Maybe it will take a while. I think of Van Gogh, who couldn’t seem to sell a painting. His success came late for him, but it came.
It’s wonderful to be validated for what you do, but I think I would create art whether anyone else accepted it or not.
Important, yes. Necessary, no.
Do you think that creativity is part of human nature or is it something that must be nurtured and learned?
I think creativity is both part of human nature and something to be learned. I believe we are born with the urge to create, much the way we are born with an urge to reproduce.
What you end up doing with that urge is is what will drive or inform your creative endeavors and ultimately your career.
What made you decide to follow a creative career choice (though possibly risky) rather than something more stable?
I actually chose both. After I graduated from high school, I graduated from Bible school, then went on to art school, and then nursing school. I use all of these in my life now for personal and financial reasons. Diversification mitigates that risk.
What is your inspiration? How has personal experience influenced your creativity?
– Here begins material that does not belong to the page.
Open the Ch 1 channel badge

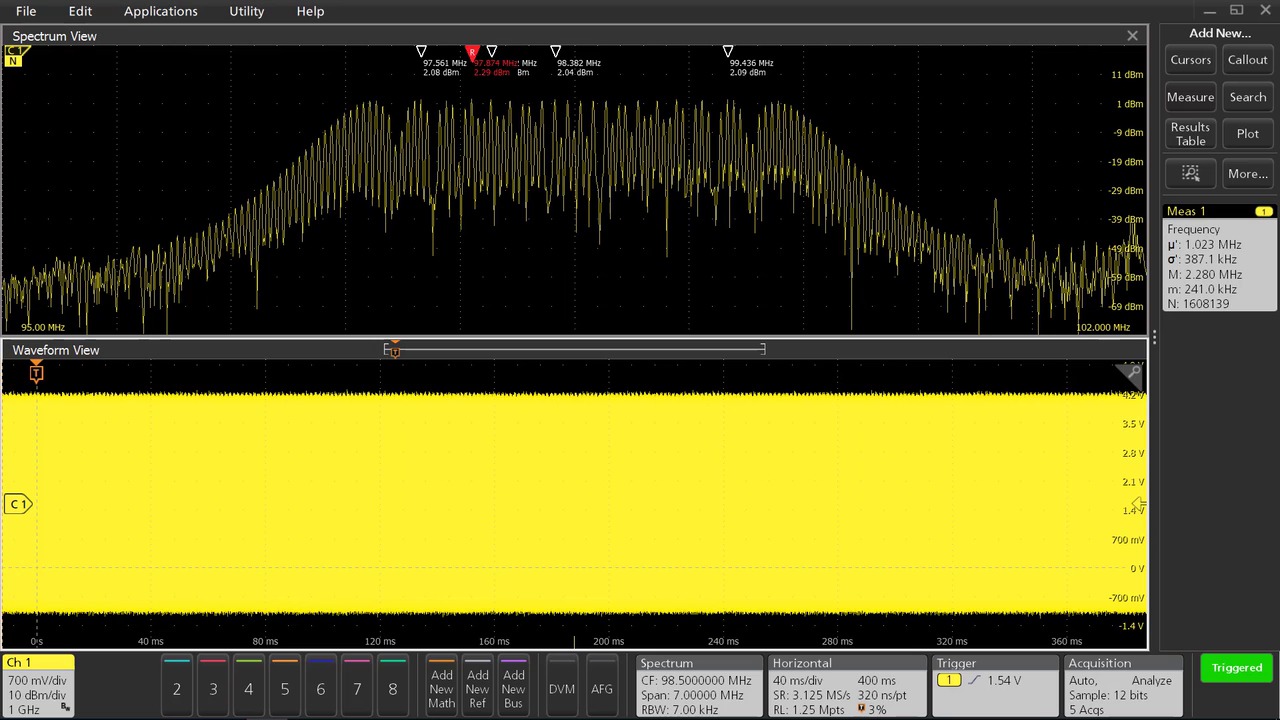[x=38, y=685]
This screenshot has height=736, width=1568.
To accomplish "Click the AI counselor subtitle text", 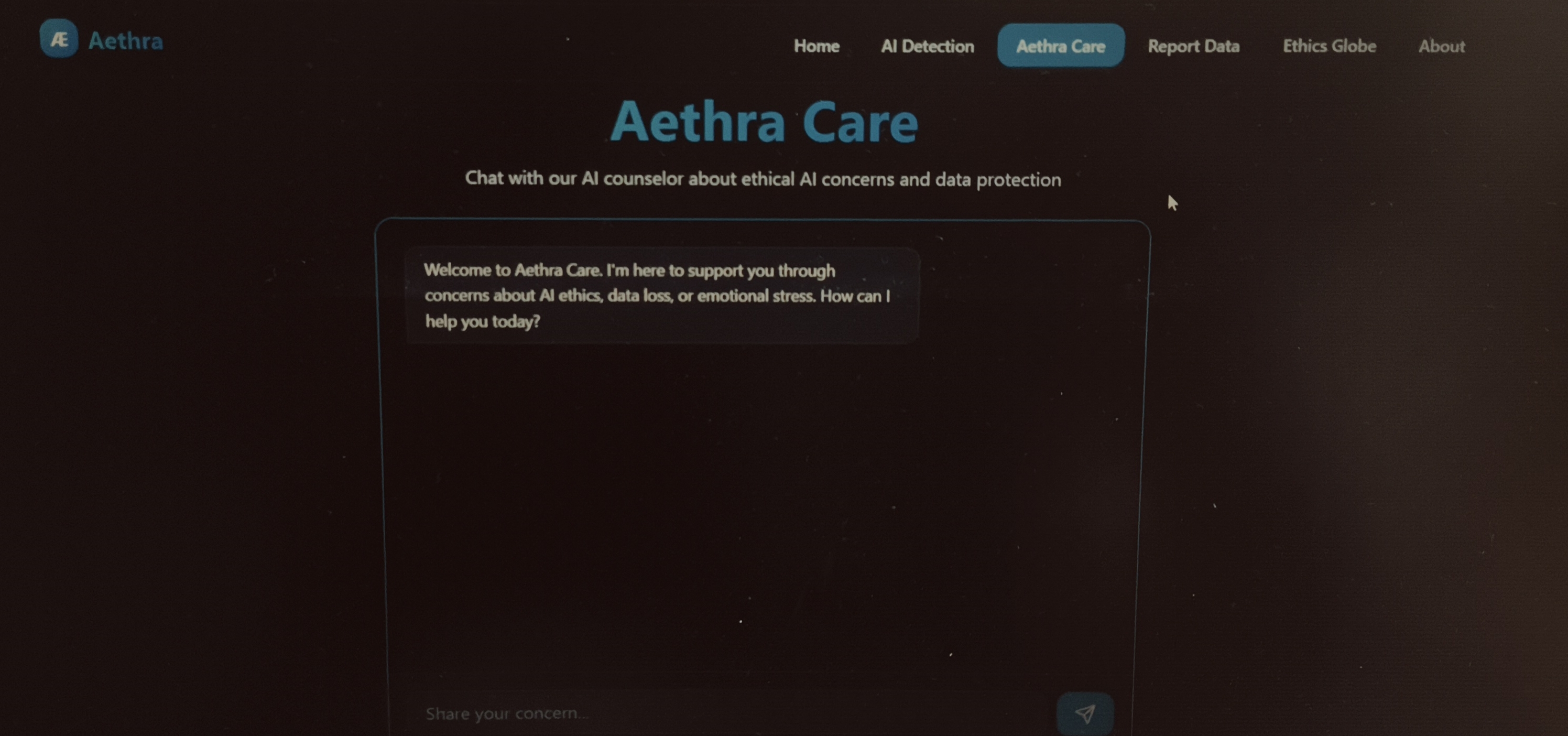I will [763, 179].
My art is my commentary on my personal experience, thus it has pretty much influenced it 100%. I’m not an artist who is trying to report what the north shore of Lake Superior looks like. I’m trying to show you my inner landscape.
What is your favorite creation? Please explain why you selected this one.
Of all the fish I have painted, swimming amongst the branches of trees, there’s one particular one that I like best. I don’t know why, but it is the fish that I included in the header of my blog. In my eye, that one just looked right. I think that one was probably really easy to paint.
What do you wish to accomplish with your art?
I’d like to make money, of course. But far more than that, I want to connect with people… engage them in conversation, and most preferably, inspire them to find something that they are passionate about, and the confidence to express that in their own way.
How do you know when a piece or project is finished and needs no additonal work?
I never really know that until it sells! At that point, it’s finished. But anything left at my house, or that comes back to my house after being in a show, is subject to change.
Have you ever been faced with negative feedback? How was this reflected in your work, if at all?
Yes, of course I’ve had negative feedback. Lots of it. I have to ask myself if it is constructive, and if it is, it’s an opportunity to improve.
If that feedback is uninformed, then I have a different kind of opportunity… and challenge.
Everyone is entitled to their own opinion or preference. That’s why not everything looks alike.
What impact do you think that commercialism and the media has had on your work? Is this good or bad?
Yeah, I like to sell paintings. The thing is, I can’t paint with that thought in mind. It spoils everything. I lose the joy of painting and I make paintings that I dislike. So I do my own thing, and when I have finished paintings, I hang them in public and see if anyone feels the same.
Are you a fan of cartoons? If so, what is your favorite one?
I like some cartoons. Comics. I even took a college class in comics. Comics can make you think… they can make you feel things.
My favorite is Calvin and Hobbes. I relate to it so much, and I know that a lot of people do. I like The Far Side. Another one that I used to read back in the late 1980’s was Ernie Pook’s Comeek by Linda Barry. It ran in the free paper in Charlotte.
What is playing in your CD player/Ipod right now?
I made a new playlist! THIS IS GOSPEL (piano version) by Panic At The Disco. GO TO HELL (piano version) by Go Radio. ALREADY MINE by Us The Duo. PURE WHITE SOUL by Cheralee Dillon. DEMONS by David Ford.
These are the type of songs that inspire and move me. I have a personal story attached to each of them.
If you had to be any of these things, which would you like to be? a) a member of the opposite sex, b) a clock, c) a pair of shoes, d) a duck
A member of the opposite sex. I want to be human!